Here, servers in tuxedos glide past tables and booths large enough to accommodate the generous servings they will be called on to hold. Designer David Rockwell, of the Chicago design firm The Rockwell Group, collaborated with Aria, also of Chicago, to create a large but embracing space. Dark paneling and seafarers’ lanterns hint of an old East Coast seafood house, while mirrors, warm lighting and big-band music lift the spirits. “This place is all about making people feel like regulars on their first visit,” says Executive Sous Chef Tim Beres.
The original Joe’s grew from a turn-of-the-century beach shack to a 400-seat seafood legend on the strength of its succulent stone crabs. But when Chicago-based ICON LLC and Lettuce Entertain You Enterprises, Inc. teamed to bring the concept to Chicago, the Midwestern tradition of great steaks seemed an appropriate addition to the original seafood menu. The combination is pure extravagance.
Executive Chef Gary Baca’s steaks are accompanied by hash browns, a vinegar cole slaw and exceptional grilled tomatoes. The stone crabs, dipped in Joe’s delicate signature mustard sauce, are a treat for Midwesterners, and the Key Lime pie can hold its own against Florida’s best. “There aren’t a lot of bells and whistles,” Beres says. “It’s just the best food, simply prepared, and excellent service.”
Kit Kat Lounge
3700 N. Halsted St.
(773) 525-1111
Least any visitor leave the city with the impression that all great Chicago restaurants are situated within a few blocks of the North Branch of the Chicago River, we wind up this culinary tour several miles up the lakefront – a journey in attitude as well as in city blocks.
At the Kit Kat Lounge, one is more likely to encounter a female impersonator than a server in a tuxedo, and the atmosphere is funk rather than finery.

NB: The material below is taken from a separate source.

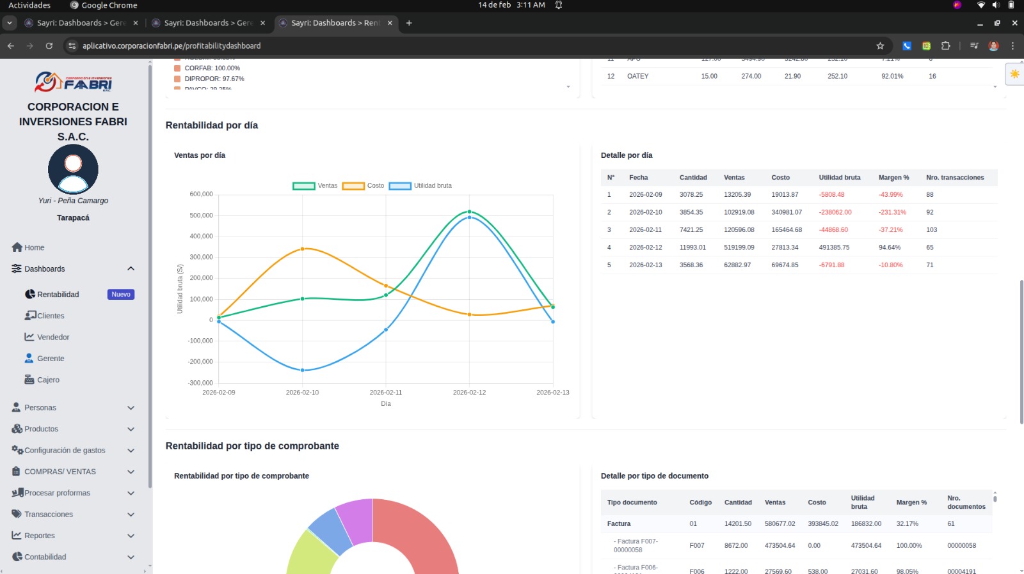Viewport: 1024px width, 574px height.
Task: Open the Reportes menu item
Action: click(x=40, y=536)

But Executive Chef Patrick Weise’s Caribbean-influenced cuisine is inspired, and with 28 varieties of “martini” to choose from, the toddle back downtown will be a lark.
Like Joe’s – which serves as the northern outpost for its Miami inspiration – the Kit Kat Lounge was hatched in warmer climes. The concept is rooted in Puerto Vallarta, and Weise’s orange/tomato/ginger soup is as sweet as a Mexican breeze. Follow it with a “martini” made with vodka, banana liqueur, and cranberry, pineapple and orange juices.
Weise describes the cuisine as “electric rather than eclectic.” He plays with Asian, French and Indian flavors, surprising the sweet with the hot and aiming always for the unexpected. The restaurant, with its white-leather banquettes, huge round mirrors and sleek modern bar, was designed by Guy Cody Design Build. It is the perfect stage for Weise’s energetic cuisine. The room is as electric as the food and this is not a place to sit back and relax but rather to sit up and take notice, and perhaps sample a martini that would shake up James Bond.